━━━━━ Texte extrait ━━━━━

On garde l’amour pour une occasion spéciale

Dreammy/ Junio 20, 2017/ French, Personal

Nous nous sommes rencontrés. Je t’ai aperçu dans la multitude, mais j’étais trop timide pour t’annoncer que je venais d’arriver. Je me demandais quand j’aurais l’occasion d’avoir un moment tranquille avec toi, au milieu de la folie des gens qui parlaient, de la musique étourdissante, du tintement des verres pleins et des visages anxieux des amoureux. Ça s’est finalement passé plus tard dans la soirée. C’était bref, simple. Tu me racontais ta vie et tu me demandais aussi de te raconter la mienne. Je t’avais presque tout dit, mais j’ai caché que ce que je sentais pour toi. J’avais écouté attentivement quand tu parlais et j’avais compris ce que tu es, à l’endroit où tu vas. Je t’ai encouragé à trouver ta motivation, ta raison d’être ici. Une raison assez forte pour ne pas tout laisser tomber, malgré le mal du pays et les souvenirs d’un amour qui n’a pas fonctionné. On s’est dit des plaisanteries pour bien finir la conversation. Le café où nous étions fermait. On devrait y retourner chacun chez soi. On a marché rapidement jusqu’au métro.

━━━━━ Données présentées ━━━━━

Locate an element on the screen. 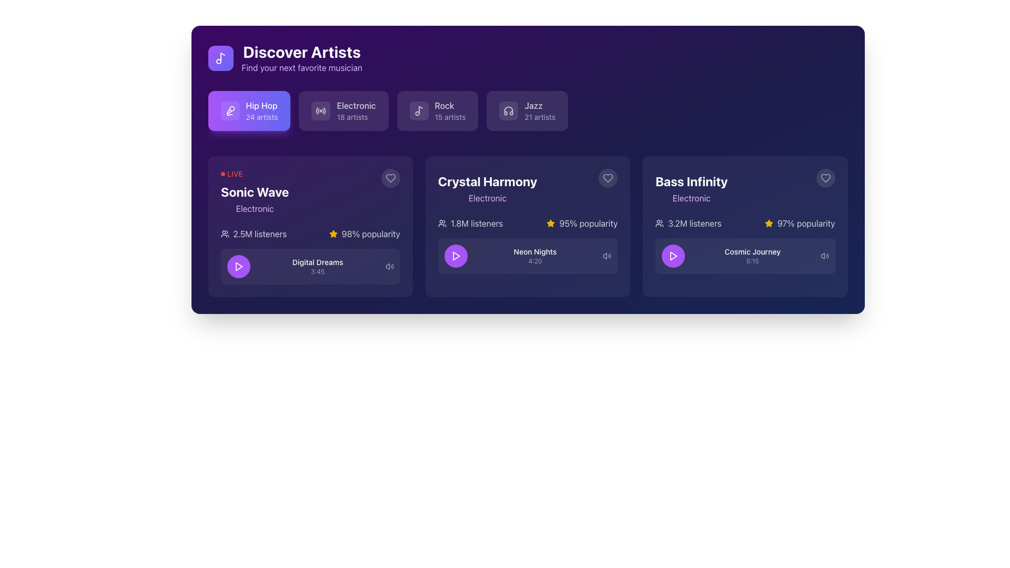 The width and height of the screenshot is (1010, 568). the text label indicating the time duration of the song 'Digital Dreams', which is positioned below the song title in the leftmost card on the second row is located at coordinates (317, 271). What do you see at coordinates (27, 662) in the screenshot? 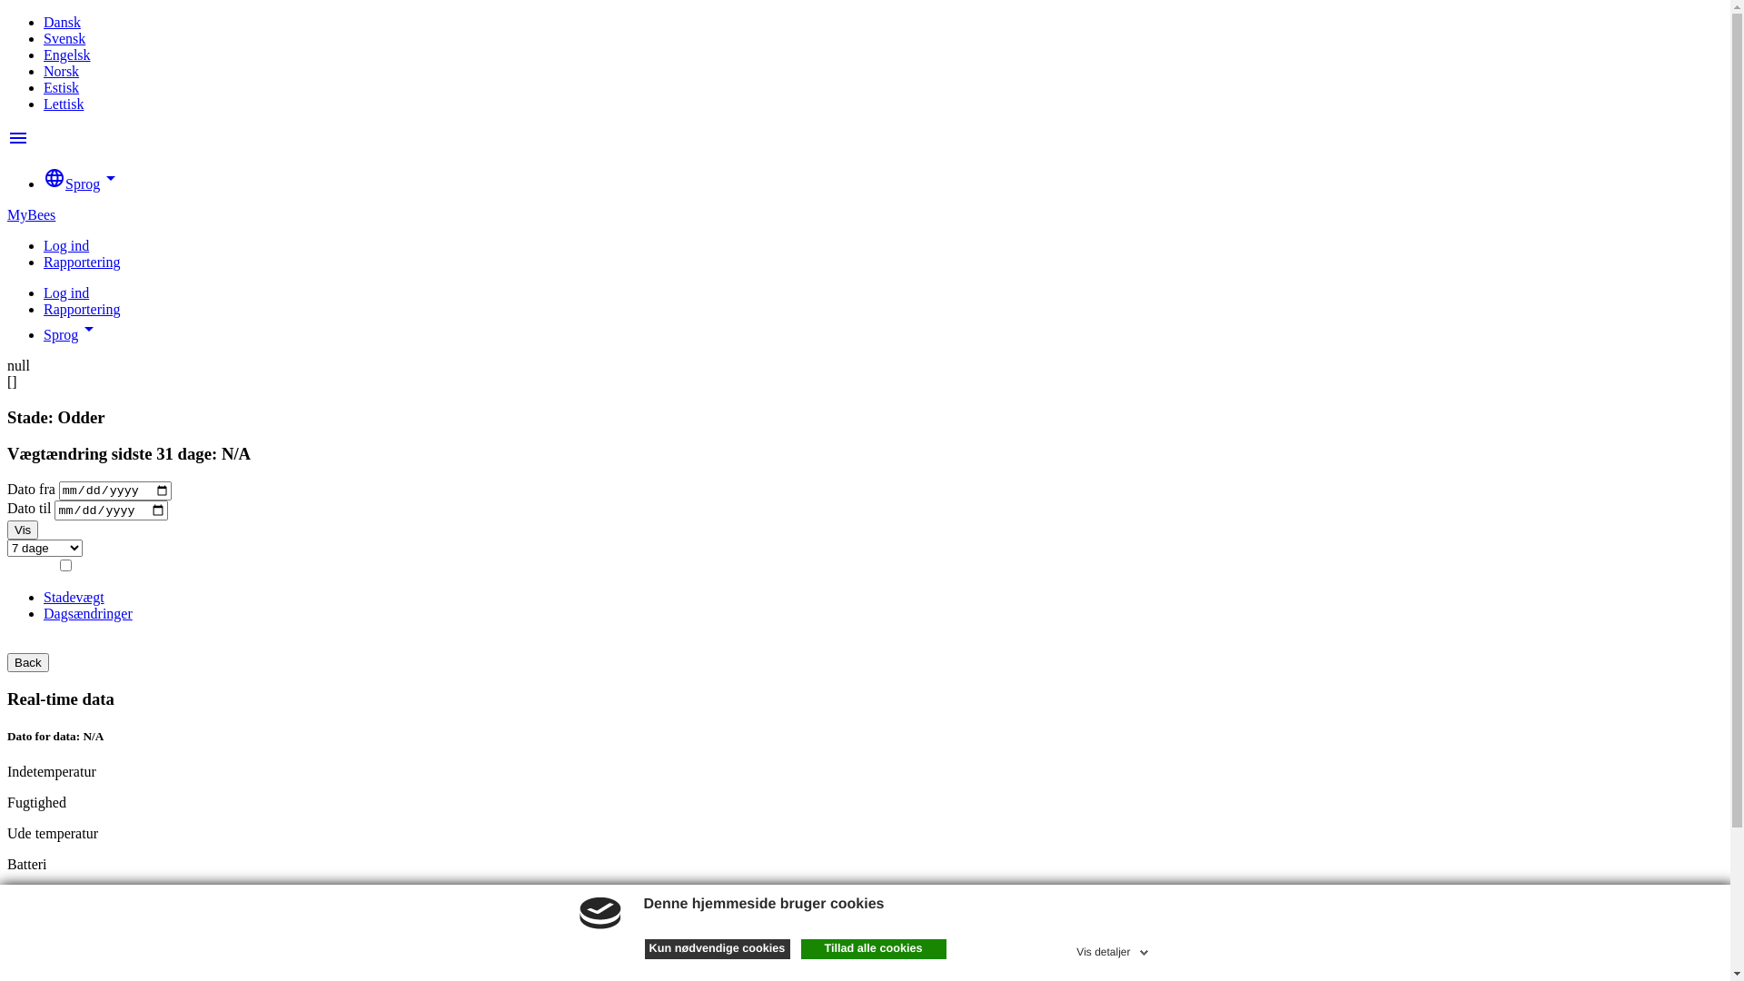
I see `'Back'` at bounding box center [27, 662].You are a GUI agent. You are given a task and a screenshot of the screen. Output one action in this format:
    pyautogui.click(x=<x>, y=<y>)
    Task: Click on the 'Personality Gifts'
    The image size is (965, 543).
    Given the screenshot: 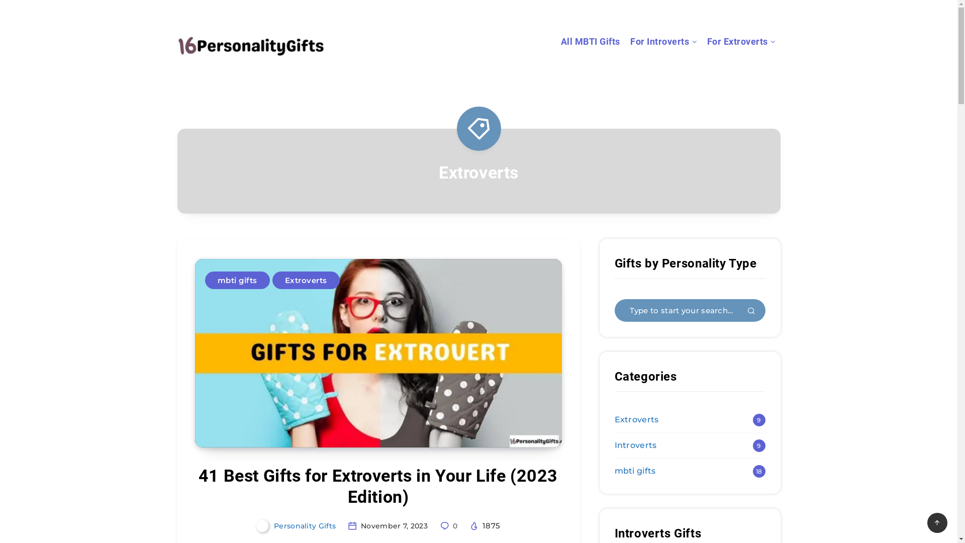 What is the action you would take?
    pyautogui.click(x=256, y=525)
    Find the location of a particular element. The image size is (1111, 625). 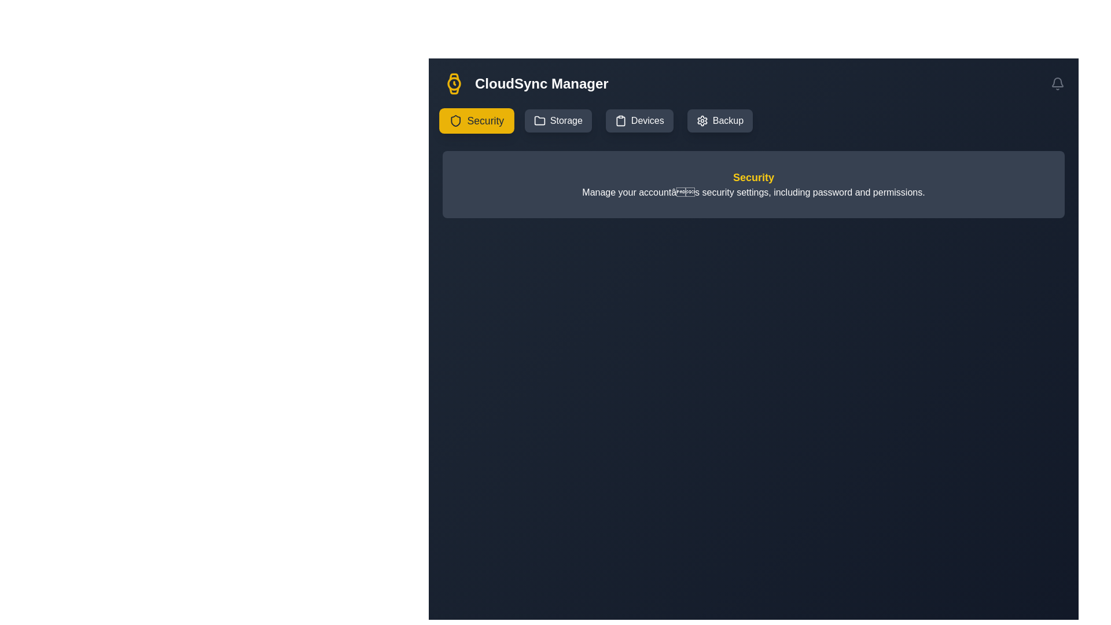

the yellow watch icon located at the top left of the interface, preceding the 'CloudSync Manager' text in the header section is located at coordinates (454, 83).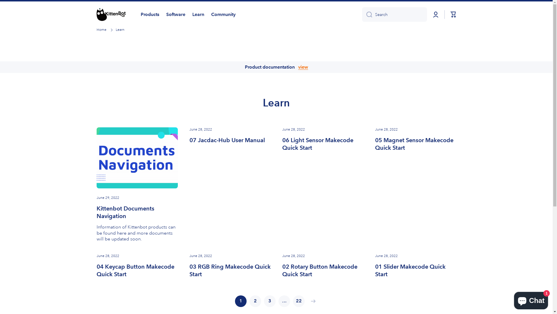 The height and width of the screenshot is (314, 557). What do you see at coordinates (299, 300) in the screenshot?
I see `'22'` at bounding box center [299, 300]. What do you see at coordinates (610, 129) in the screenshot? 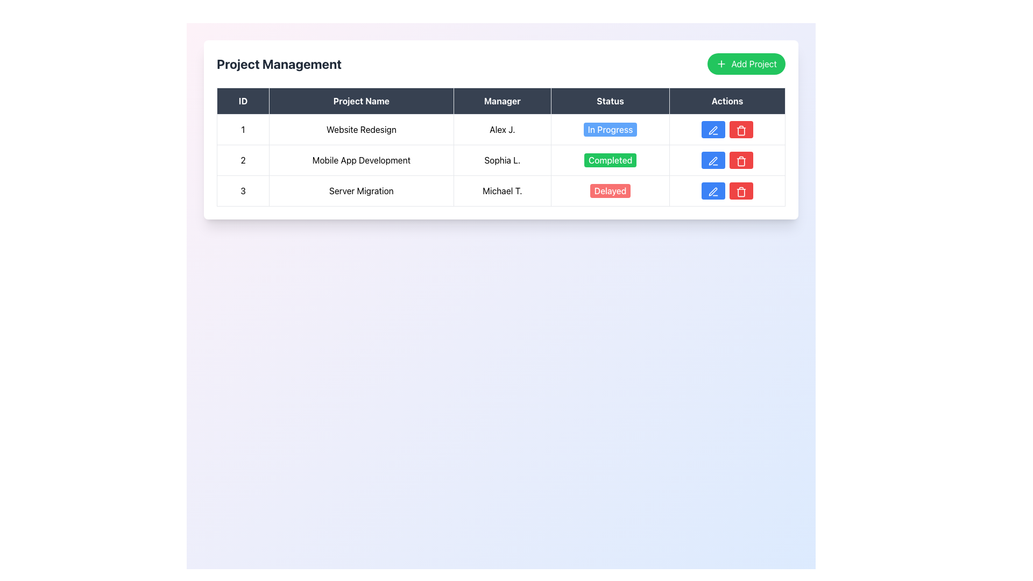
I see `status displayed on the 'In Progress' label located in the 'Status' column of the first row of the project management table for the 'Website Redesign' project` at bounding box center [610, 129].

━━━━━

• **À faire**:
1: D'après le récit de la rencontre, que se passait-il au café à la fin de la conversation ?
2: Écrivez, s'il vous plaît, la suite du récit de la rencontre après sa dernière phrase.

• **Résultats de l'exercice**:
1: Le café fermait.

2:
J’étais tranquille, j’étais en paix. Apparemment.

Mais quelque chose s’est passé avant de se dire au revoir…

Je t’ai embrassé!

ZUT.

Je ne sais pas quelle force s’est emparée de mon corps et lui a fait faire cela! C’était comme si mon cerveau s’était éteint et que je fonctionnais avec le souffle de vie de mon corps pendant ce moment complètement étrange. Et pire, ça m’a fait prier les dieux pour que le temps s’arrête! Au milieu de la station centrale! On aurait dit une scène d’un film classique: deux personnes empêtrées dans un baiser qui ne finissait pas. Et je suis priée que le temps s’arrête seulement pour cette situation inattendue de ta part. Or pour moi, c’était inévitable car je ne pourrais pas continuer à vivre dans cette galaxie sans connaître la saveur de tes lèvres, sans sentir la douce odeur de ton cou. Je devrais revenir à la vie avec la chaleur de ton corps! J’ai pris le courage de découvrir tout ça, malgré mon horrible timidité. Je me suis lancée sans parachute, de façon desespérée sur toi.

Tu étais vraiment surpris… mais tu n’as rien fait pour arrêter ça. Tu m’as demandé si ce baiser était amical. Non. Il ne l’était pas, ma Muse. L’amour qui s’y cachait, timide, déguisé en passion. Et je n’ai pas le courage de dire à mon coeur qui doit laisser tomber. Donc, on garde l’amour tranquille dans ma poche, pendant que j’écris ces chroniques et on les démêlera dans une occasion spéciale, mais pas à toi, c’est certain. Calme-toi, Muse. Pour toi c’était simplement un bisou. Pour moi, c’était la fin du monde, mais je suis encore vivante.

Je suis encore… en vie.

Calme-toi. Je trouverai la façon de te débarrasser de moi. Je te le promets.